- _YOUR GOAL_:
Begin at the line below that has "Viewport: 1136px width, 857px height." and stop after the line that has "This screenshot has width=1181, height=661.". Please restate only those lines, word for word.

- _GIVEN RECORDS_:
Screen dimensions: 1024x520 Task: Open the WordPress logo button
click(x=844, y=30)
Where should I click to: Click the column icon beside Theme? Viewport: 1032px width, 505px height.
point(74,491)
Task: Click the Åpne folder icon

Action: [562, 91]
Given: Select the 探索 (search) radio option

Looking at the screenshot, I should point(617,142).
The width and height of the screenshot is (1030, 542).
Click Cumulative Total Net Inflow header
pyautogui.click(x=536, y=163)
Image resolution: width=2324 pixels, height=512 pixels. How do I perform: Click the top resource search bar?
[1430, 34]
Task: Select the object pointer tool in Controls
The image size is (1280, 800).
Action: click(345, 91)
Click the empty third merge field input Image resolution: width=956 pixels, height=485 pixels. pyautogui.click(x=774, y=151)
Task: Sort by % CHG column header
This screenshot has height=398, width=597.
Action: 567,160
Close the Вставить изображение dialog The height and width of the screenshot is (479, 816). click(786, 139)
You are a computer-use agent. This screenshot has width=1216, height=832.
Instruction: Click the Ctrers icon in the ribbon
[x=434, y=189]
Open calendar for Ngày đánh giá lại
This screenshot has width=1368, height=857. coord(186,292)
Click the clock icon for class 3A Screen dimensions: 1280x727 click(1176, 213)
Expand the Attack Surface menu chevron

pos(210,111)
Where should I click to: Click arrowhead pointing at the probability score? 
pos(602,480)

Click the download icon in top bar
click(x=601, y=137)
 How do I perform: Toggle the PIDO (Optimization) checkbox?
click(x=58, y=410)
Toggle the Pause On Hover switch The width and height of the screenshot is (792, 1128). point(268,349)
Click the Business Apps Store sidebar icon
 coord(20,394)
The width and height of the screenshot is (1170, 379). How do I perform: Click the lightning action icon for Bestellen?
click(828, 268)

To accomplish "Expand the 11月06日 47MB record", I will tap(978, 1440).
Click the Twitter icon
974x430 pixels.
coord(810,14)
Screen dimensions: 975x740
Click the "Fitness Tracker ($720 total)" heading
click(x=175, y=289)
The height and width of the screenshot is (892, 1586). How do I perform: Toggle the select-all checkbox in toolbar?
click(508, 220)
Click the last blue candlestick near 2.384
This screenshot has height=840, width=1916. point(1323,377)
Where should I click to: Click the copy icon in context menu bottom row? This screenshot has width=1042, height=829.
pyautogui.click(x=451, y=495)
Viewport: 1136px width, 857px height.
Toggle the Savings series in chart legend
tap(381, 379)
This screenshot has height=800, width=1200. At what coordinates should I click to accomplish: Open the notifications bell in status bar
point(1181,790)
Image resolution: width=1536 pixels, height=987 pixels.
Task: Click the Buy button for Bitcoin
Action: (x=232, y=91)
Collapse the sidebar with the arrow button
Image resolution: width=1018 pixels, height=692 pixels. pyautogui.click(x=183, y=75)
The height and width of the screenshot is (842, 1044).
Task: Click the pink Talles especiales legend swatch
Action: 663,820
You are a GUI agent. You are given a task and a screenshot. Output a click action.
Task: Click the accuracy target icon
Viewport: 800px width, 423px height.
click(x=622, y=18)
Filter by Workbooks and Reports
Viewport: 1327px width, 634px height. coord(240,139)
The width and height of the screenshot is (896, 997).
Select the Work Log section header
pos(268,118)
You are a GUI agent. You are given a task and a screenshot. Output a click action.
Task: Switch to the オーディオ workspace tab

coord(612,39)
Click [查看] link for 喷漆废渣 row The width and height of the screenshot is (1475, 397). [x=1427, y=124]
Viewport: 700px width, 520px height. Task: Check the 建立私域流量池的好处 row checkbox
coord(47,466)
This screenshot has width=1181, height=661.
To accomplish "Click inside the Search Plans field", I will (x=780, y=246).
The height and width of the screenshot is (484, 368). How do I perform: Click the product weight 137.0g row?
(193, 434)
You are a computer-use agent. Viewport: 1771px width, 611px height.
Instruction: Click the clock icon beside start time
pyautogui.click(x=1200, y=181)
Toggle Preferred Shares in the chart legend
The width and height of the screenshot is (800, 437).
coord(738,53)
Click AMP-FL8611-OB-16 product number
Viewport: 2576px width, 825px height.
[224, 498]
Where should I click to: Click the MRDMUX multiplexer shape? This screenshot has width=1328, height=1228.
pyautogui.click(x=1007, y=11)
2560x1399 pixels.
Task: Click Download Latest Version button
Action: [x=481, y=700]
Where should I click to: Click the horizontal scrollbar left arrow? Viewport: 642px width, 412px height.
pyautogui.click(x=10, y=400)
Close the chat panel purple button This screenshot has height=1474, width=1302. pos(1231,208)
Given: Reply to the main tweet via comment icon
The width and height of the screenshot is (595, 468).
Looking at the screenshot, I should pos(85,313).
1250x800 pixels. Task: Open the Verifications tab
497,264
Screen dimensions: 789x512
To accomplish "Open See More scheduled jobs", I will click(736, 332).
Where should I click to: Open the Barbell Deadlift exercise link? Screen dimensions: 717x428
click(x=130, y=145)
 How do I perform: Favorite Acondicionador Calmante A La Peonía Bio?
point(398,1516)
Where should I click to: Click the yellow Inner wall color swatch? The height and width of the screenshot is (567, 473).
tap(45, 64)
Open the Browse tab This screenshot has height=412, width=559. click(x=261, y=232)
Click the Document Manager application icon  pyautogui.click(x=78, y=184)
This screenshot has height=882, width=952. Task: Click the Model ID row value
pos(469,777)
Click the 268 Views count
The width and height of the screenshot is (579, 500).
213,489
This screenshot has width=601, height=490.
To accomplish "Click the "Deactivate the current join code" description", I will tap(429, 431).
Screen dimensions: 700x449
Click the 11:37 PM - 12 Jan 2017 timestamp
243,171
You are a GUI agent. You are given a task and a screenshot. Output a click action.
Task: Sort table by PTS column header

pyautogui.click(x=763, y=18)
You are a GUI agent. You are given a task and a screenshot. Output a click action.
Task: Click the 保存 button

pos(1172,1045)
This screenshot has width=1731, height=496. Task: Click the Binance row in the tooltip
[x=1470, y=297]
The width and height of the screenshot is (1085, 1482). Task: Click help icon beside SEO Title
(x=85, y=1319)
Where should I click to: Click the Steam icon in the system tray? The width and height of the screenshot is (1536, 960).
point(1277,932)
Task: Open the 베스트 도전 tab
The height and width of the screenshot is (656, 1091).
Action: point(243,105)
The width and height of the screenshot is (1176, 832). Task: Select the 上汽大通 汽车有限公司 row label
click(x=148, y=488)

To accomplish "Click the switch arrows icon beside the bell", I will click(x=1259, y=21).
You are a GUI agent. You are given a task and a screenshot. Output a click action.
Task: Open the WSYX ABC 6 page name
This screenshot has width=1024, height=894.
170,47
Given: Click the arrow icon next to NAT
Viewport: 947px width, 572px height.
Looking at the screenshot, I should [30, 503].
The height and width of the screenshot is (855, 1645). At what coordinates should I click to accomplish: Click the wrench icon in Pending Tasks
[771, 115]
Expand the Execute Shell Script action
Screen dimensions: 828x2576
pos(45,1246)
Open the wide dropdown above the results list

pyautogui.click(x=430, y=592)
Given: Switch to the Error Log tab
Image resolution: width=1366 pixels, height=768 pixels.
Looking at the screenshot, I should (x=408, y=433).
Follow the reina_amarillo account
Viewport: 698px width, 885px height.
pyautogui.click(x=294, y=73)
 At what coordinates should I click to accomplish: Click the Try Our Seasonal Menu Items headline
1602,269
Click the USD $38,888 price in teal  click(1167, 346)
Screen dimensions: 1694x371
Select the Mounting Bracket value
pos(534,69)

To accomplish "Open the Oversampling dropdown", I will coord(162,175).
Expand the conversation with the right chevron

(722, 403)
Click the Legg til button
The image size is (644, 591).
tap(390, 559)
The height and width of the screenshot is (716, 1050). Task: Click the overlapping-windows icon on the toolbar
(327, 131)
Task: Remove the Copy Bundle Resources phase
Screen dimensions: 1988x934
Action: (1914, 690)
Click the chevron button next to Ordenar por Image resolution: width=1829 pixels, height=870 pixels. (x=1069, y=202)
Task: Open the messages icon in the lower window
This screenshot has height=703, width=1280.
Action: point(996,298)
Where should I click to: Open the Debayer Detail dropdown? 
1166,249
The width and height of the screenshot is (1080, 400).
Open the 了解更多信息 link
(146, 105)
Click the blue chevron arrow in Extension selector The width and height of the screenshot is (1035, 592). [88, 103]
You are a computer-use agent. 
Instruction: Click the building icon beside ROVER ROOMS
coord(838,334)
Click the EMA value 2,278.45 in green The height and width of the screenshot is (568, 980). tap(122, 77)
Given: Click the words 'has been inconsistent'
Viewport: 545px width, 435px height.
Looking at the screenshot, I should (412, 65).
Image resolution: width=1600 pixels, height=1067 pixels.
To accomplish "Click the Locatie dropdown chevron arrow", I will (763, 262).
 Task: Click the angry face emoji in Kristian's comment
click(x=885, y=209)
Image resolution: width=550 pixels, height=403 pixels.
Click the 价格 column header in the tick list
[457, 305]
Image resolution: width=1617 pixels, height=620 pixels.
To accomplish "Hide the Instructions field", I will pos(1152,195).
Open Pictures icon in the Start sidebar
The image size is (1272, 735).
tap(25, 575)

- _RESPONSE TO THE TASK_:
Viewport: 1136px width, 857px height.
Toggle the Savings series in chart legend
tap(381, 379)
This screenshot has height=800, width=1200. At what coordinates should I click to accomplish: Open the notifications bell in status bar
point(1181,790)
Image resolution: width=1536 pixels, height=987 pixels.
Task: Click the Buy button for Bitcoin
Action: (x=232, y=91)
Collapse the sidebar with the arrow button
Image resolution: width=1018 pixels, height=692 pixels. pyautogui.click(x=183, y=75)
The height and width of the screenshot is (842, 1044).
Task: Click the pink Talles especiales legend swatch
Action: 663,820
You are a GUI agent. You are given a task and a screenshot. Output a click action.
Task: Click the accuracy target icon
Viewport: 800px width, 423px height.
click(x=622, y=18)
Filter by Workbooks and Reports
Viewport: 1327px width, 634px height. coord(240,139)
The width and height of the screenshot is (896, 997).
Select the Work Log section header
pos(268,118)
You are a GUI agent. You are given a task and a screenshot. Output a click action.
Task: Switch to the オーディオ workspace tab

coord(612,39)
Click [查看] link for 喷漆废渣 row The width and height of the screenshot is (1475, 397). [x=1427, y=124]
Viewport: 700px width, 520px height. Task: Check the 建立私域流量池的好处 row checkbox
coord(47,466)
This screenshot has width=1181, height=661.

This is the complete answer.